The family of a Kaneohe Marine killed in a helicopter crash in Kaneohe Bay and one of the crash survivors are suing the companies that designed, manufactured and serviced the aging CH-53D Sea Stallion helicopter, its hydraulic system and replacement parts.

Cpl. Jonathan D. Faircloth, 22, died in the March 29, 2011, crash. The three other Marines on board, including Cpl. Ronnie Brandafino, suffered injuries.

According to a Field Flight Performance Board investigation conducted by the Marine Corps, the crash was the result of a catastrophic mechanical failure.

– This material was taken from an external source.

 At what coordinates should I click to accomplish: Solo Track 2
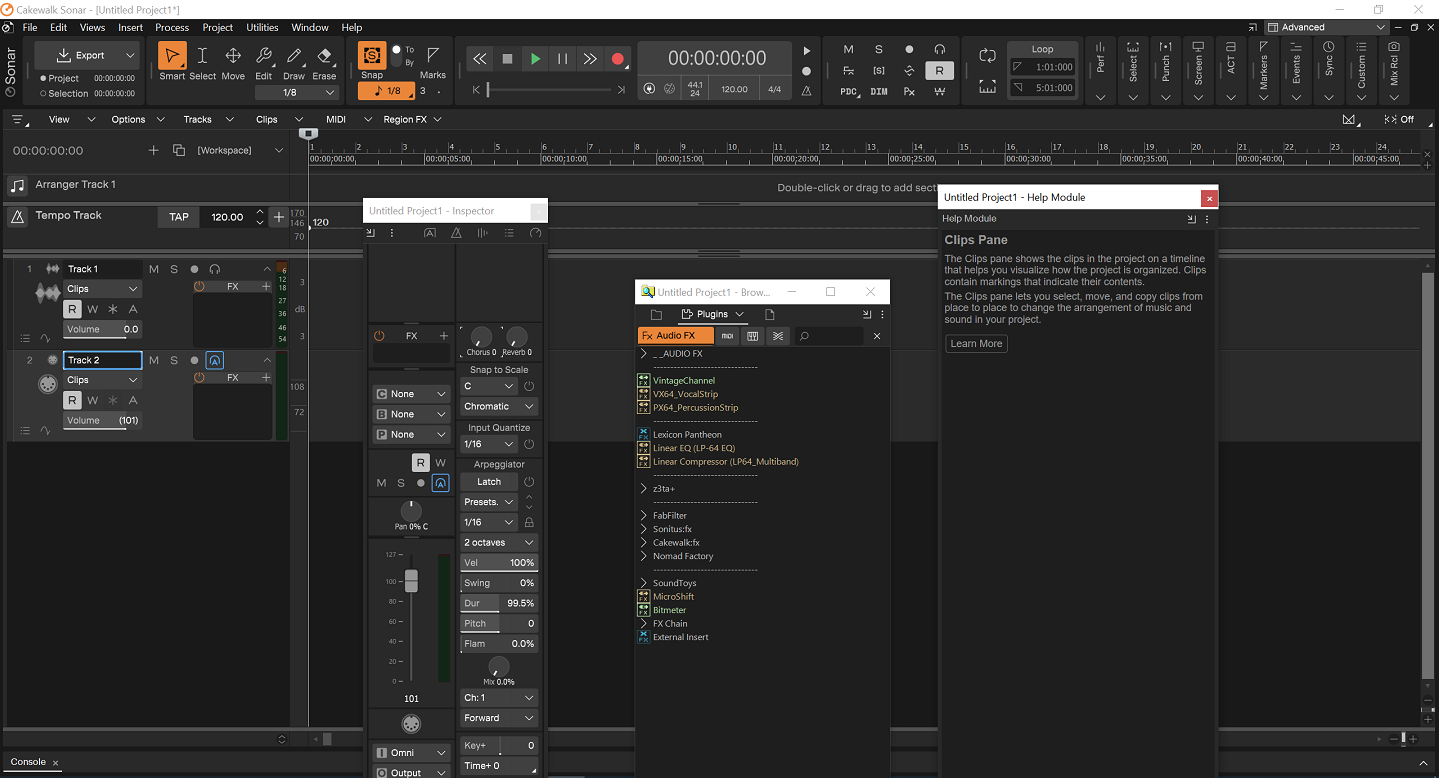174,360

Brandafino and Faircloth’s wife and parents filed lawsuits in state court Thursday against helicopter manufacturer Sikorsky Aircraft Corp., its parent and subsidiary companies, hydraulic system manufacturer Hydro-Aire Inc. and parts supply and service companies PKL Services Inc., J.K. Hill and Associates and Bell Helicopter Textron Inc.

Friday was the second anniversary of the crash.

The lawsuits charge the defendants with product liability, negligence and breach of warranty.

According to the lawsuits, a few minutes after the helicopter took off from Marine Corps Base Hawaii at Kane­ohe Bay on a routine night training mission, the flight crew observed pressure gauge fluctuations in the second stage of the two-stage hydraulic system and a warning light indicating a pressure problem. There was no indication of a problem with the first stage of the hydraulic system.

The crew attempted to return to the base but because the hydraulic system did not supply sufficient hydraulic pressure to the primary flight control system, the crew was not able to control the aircraft and prevent its crash, the lawsuit said.

The helicopter broke apart after the Marine Corps said it made a hard impact landing on the reef in shallow waters of Kaneohe Bay.

The Navy says the twin-engine CH-53D first flew in 1964 and became operational in 1966. In the mid-1990s the Marine Corps consolidated all of its remaining Sea Stallions at Kaneohe Bay.

The Marine Corps retired the Sea Stallion in a ceremony at Pearl Harbor in February last year.